## PROBLEM TO WORK ON
In the entries that follow, find the line containing "Click the Finance group letter F icon"; from there, copy every line exactly through the line containing "Click Test Commands option".

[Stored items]

_____

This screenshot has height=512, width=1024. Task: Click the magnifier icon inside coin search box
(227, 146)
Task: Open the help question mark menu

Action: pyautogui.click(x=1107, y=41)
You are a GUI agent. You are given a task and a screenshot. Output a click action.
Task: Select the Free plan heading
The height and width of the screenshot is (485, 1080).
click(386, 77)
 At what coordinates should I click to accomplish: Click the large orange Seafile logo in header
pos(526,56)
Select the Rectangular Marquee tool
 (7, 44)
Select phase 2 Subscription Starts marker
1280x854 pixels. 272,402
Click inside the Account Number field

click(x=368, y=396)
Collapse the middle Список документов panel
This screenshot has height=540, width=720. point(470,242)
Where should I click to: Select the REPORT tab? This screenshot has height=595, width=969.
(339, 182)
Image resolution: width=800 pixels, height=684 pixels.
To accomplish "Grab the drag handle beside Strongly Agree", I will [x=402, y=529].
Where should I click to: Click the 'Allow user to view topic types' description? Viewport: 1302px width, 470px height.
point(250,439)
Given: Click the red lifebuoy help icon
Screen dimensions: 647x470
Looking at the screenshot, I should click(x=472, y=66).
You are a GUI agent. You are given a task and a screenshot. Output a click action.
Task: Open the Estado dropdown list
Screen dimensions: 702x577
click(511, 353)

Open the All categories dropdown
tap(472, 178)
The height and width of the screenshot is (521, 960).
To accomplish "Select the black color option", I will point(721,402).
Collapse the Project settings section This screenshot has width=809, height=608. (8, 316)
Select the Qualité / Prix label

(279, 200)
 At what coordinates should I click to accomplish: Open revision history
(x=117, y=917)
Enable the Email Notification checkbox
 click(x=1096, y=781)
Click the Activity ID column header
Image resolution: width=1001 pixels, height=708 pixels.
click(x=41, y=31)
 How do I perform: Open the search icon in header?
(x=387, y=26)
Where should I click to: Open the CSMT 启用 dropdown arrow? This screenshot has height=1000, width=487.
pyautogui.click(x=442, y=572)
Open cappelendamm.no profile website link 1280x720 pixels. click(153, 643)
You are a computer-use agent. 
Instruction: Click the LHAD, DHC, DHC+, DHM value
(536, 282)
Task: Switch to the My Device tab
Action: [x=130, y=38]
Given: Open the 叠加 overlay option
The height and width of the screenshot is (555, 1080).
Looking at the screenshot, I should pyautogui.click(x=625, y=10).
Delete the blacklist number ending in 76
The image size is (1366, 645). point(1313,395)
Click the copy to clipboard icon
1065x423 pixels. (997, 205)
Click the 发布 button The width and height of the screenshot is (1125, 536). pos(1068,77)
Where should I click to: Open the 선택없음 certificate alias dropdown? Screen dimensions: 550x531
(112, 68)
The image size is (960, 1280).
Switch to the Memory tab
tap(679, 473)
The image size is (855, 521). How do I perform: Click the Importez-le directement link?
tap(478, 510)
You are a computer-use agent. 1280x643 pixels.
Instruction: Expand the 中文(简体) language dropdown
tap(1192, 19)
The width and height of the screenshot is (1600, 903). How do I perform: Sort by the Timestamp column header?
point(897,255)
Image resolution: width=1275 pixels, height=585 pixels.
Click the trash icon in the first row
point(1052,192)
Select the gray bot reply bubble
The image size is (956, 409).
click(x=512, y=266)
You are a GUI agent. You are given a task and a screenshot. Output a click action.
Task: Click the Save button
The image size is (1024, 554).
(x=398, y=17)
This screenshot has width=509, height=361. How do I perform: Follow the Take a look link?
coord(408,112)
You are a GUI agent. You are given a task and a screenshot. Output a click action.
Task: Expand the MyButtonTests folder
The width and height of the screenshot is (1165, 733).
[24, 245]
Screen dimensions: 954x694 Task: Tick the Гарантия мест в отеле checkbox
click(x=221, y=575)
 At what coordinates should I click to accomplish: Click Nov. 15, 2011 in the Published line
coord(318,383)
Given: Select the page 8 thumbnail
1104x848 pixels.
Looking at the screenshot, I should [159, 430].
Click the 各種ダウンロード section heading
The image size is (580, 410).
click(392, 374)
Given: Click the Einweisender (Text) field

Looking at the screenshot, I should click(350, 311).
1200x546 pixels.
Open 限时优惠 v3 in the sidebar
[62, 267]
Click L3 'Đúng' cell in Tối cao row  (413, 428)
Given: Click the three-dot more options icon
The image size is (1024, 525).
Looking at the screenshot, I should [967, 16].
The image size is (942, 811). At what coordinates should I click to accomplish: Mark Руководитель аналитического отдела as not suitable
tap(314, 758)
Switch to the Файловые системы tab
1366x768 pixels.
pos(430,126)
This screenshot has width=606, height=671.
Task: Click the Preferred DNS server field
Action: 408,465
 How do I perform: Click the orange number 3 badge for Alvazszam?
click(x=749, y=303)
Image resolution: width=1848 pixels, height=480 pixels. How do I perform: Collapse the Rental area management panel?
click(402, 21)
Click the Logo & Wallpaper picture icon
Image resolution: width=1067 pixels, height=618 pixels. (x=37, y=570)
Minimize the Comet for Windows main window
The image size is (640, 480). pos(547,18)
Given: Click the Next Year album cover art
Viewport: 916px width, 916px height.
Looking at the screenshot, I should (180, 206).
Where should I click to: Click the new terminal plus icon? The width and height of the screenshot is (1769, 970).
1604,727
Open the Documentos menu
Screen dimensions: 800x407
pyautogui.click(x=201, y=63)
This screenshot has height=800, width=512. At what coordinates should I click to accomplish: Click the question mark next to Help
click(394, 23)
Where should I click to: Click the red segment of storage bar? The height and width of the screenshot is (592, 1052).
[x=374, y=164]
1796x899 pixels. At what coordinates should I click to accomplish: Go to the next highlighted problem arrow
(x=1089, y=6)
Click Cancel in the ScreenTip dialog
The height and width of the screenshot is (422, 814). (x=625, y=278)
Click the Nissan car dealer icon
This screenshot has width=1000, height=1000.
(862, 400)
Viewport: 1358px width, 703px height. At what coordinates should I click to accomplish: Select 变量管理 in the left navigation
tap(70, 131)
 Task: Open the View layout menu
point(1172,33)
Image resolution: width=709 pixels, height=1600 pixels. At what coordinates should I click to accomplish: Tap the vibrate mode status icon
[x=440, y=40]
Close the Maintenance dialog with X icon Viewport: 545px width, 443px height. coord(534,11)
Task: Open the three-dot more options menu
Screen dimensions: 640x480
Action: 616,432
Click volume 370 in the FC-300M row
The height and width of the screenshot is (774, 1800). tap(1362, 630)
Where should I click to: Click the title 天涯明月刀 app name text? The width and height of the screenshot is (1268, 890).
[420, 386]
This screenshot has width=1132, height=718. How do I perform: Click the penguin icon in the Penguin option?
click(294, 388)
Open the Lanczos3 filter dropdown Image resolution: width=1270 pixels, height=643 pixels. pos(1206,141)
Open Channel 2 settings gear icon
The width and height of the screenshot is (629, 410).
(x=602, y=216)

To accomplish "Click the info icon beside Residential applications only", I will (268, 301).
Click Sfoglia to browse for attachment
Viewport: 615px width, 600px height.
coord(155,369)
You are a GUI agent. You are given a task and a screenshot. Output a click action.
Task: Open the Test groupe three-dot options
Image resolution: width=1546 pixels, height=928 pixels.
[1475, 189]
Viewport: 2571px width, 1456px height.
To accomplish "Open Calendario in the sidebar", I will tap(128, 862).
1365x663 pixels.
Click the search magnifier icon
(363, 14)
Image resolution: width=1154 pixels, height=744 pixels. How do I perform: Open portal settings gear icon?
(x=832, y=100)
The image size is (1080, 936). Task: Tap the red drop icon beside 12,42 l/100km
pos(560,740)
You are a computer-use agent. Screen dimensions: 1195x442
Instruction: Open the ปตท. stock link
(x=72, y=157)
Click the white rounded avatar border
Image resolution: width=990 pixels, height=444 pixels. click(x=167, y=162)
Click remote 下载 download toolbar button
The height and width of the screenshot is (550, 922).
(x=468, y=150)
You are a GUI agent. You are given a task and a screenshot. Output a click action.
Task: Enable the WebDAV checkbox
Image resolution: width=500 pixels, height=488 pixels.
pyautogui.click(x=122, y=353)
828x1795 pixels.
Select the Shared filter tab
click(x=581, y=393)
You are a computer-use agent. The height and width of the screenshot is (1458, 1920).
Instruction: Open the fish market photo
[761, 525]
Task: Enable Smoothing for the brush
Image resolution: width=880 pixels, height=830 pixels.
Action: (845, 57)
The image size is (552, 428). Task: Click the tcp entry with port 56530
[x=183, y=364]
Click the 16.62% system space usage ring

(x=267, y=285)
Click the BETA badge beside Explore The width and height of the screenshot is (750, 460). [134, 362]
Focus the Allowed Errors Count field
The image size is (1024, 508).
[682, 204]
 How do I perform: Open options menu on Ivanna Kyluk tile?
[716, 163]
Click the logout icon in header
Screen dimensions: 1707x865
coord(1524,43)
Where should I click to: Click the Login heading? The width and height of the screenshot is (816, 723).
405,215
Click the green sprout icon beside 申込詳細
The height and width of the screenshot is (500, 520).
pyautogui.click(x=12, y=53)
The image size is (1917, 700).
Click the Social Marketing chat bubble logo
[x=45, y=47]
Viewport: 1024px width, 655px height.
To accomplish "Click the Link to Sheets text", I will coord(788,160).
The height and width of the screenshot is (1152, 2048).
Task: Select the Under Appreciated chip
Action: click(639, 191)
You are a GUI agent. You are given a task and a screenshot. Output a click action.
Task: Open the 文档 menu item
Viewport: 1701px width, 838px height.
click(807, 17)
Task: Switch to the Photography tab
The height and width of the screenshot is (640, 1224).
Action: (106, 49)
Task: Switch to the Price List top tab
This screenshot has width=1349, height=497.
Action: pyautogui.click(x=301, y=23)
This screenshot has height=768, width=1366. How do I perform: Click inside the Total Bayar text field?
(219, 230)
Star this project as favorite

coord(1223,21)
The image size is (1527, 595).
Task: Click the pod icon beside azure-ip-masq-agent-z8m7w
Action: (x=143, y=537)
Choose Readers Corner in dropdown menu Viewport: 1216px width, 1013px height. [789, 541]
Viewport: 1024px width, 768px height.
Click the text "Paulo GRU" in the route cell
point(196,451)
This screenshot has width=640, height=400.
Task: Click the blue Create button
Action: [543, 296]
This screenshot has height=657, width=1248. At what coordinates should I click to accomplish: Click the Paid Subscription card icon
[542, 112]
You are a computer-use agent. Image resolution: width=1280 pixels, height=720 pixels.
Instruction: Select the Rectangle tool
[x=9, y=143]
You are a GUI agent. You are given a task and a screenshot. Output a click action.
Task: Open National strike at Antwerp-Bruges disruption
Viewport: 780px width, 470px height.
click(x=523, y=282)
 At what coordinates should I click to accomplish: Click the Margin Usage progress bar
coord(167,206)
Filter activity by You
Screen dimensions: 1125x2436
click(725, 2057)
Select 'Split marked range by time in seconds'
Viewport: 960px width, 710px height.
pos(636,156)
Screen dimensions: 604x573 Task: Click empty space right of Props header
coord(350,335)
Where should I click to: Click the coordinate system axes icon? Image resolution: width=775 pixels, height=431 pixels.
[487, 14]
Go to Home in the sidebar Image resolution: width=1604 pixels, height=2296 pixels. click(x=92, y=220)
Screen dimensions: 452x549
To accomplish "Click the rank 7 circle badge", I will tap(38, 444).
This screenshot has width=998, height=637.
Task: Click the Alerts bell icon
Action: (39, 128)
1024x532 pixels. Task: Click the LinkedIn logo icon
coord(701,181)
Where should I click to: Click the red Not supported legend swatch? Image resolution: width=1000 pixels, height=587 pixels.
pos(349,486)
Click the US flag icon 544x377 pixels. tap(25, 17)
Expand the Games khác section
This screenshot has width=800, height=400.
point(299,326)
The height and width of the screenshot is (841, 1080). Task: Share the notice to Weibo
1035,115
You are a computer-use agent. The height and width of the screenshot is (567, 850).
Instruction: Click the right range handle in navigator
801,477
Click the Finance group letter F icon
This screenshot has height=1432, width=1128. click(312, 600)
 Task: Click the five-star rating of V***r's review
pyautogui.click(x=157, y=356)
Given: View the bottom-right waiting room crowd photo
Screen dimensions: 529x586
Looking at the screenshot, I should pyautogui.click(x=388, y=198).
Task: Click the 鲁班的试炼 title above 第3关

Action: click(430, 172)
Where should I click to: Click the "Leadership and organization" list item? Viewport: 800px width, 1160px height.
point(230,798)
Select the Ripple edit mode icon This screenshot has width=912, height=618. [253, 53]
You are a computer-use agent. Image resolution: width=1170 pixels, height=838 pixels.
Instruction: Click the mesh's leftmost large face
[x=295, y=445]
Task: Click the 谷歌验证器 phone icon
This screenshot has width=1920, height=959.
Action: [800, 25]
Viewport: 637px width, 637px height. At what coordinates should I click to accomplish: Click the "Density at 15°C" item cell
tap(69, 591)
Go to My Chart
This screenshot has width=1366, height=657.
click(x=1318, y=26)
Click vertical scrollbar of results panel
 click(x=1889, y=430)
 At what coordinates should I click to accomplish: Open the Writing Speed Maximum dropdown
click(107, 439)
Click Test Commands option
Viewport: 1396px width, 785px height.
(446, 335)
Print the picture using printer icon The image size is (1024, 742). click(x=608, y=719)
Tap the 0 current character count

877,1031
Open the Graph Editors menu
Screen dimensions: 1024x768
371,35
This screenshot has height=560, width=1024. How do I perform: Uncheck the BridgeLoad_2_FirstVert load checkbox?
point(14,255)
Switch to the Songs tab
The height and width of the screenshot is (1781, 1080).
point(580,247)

_____

## RESULT FOR THIS TASK
Click the Finance group letter F icon
This screenshot has height=1432, width=1128. click(312, 600)
 Task: Click the five-star rating of V***r's review
pyautogui.click(x=157, y=356)
Given: View the bottom-right waiting room crowd photo
Screen dimensions: 529x586
Looking at the screenshot, I should pyautogui.click(x=388, y=198).
Task: Click the 鲁班的试炼 title above 第3关

Action: click(430, 172)
Where should I click to: Click the "Leadership and organization" list item? Viewport: 800px width, 1160px height.
point(230,798)
Select the Ripple edit mode icon This screenshot has width=912, height=618. [253, 53]
You are a computer-use agent. Image resolution: width=1170 pixels, height=838 pixels.
Instruction: Click the mesh's leftmost large face
[x=295, y=445]
Task: Click the 谷歌验证器 phone icon
This screenshot has width=1920, height=959.
Action: [800, 25]
Viewport: 637px width, 637px height. At what coordinates should I click to accomplish: Click the "Density at 15°C" item cell
tap(69, 591)
Go to My Chart
This screenshot has width=1366, height=657.
click(x=1318, y=26)
Click vertical scrollbar of results panel
 click(x=1889, y=430)
 At what coordinates should I click to accomplish: Open the Writing Speed Maximum dropdown
click(107, 439)
Click Test Commands option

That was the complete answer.